-- start Exercise materials --
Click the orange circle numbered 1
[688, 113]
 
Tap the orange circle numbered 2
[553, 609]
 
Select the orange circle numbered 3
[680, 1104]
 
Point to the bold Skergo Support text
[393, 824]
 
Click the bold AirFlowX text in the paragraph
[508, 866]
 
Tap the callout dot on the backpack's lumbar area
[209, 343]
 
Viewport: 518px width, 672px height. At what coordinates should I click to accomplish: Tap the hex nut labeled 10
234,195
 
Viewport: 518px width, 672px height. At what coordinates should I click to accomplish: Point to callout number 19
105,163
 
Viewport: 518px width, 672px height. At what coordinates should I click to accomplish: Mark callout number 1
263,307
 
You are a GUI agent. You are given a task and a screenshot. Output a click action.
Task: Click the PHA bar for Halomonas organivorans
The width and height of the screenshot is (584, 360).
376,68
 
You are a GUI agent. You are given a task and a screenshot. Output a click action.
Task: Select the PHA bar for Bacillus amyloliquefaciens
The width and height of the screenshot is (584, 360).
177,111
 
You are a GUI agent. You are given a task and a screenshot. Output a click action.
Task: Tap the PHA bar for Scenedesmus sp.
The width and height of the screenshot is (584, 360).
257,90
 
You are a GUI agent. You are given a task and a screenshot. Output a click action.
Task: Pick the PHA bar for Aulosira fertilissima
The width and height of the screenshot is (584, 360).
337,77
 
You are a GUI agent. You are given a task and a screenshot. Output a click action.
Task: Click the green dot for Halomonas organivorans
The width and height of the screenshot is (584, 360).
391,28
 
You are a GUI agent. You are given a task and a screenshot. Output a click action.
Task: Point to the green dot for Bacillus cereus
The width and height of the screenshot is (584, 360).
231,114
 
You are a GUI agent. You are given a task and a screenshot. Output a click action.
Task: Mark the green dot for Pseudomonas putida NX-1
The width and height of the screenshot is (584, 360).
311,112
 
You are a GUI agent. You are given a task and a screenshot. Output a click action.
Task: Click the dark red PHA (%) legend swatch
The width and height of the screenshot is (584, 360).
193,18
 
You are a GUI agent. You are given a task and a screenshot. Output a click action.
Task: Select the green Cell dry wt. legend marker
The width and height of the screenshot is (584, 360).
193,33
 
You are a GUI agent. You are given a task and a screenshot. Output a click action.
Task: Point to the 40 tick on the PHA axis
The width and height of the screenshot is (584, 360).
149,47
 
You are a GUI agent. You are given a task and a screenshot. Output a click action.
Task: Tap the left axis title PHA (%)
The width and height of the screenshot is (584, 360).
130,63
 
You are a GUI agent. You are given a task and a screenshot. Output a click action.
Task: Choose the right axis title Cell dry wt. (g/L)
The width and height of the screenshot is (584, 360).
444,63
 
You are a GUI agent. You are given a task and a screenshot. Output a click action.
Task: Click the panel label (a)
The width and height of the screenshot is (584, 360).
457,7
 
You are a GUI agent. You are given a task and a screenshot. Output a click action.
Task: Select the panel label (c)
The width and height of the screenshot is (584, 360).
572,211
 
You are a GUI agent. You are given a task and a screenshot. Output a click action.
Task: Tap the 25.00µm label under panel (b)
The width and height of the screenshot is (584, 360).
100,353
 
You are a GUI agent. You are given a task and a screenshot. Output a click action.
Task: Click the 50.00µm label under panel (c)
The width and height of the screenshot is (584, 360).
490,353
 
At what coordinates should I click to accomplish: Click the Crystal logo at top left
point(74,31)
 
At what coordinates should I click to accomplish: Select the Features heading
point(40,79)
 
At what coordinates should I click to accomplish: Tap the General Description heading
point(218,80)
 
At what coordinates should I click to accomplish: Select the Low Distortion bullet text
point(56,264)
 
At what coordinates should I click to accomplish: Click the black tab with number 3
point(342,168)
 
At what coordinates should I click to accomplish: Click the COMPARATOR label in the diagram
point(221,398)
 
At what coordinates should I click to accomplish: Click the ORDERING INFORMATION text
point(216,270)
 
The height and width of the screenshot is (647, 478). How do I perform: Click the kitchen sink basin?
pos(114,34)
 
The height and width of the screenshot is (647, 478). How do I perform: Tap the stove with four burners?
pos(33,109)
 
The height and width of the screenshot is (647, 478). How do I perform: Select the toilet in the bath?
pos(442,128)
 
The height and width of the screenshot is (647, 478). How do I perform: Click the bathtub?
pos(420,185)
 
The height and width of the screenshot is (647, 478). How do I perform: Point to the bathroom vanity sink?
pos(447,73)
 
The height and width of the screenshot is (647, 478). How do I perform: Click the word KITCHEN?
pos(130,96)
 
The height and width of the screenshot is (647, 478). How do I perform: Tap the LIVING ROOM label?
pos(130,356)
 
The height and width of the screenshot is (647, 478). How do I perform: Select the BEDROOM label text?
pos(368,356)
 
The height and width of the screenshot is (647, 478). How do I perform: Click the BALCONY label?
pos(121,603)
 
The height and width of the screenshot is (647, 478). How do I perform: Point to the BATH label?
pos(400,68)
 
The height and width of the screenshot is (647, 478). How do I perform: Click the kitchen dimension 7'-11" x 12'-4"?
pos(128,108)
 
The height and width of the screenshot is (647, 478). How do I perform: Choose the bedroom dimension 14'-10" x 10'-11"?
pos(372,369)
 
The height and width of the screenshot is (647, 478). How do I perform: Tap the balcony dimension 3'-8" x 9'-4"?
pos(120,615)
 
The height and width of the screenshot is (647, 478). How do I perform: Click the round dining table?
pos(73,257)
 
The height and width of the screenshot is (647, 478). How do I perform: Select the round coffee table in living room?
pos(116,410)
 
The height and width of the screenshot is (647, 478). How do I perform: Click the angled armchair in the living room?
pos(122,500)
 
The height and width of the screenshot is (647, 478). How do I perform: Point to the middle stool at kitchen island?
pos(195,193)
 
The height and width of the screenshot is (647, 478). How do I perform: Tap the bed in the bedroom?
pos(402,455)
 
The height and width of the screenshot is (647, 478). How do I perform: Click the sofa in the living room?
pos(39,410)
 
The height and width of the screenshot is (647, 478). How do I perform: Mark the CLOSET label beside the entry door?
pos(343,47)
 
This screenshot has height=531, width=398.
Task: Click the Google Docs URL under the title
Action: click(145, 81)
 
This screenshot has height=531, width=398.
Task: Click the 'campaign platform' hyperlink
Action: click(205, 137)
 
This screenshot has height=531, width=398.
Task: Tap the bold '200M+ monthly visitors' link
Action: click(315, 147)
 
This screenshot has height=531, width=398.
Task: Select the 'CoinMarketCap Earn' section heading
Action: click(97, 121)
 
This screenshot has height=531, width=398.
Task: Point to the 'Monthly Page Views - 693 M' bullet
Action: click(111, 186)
-- end Exercise materials --
*Directions*:
Pick out every line in the listing above that contains the word "bold", matching case exactly, and copy each one.

*Correct output*:
Point to the bold Skergo Support text
Click the bold AirFlowX text in the paragraph
Task: Tap the bold '200M+ monthly visitors' link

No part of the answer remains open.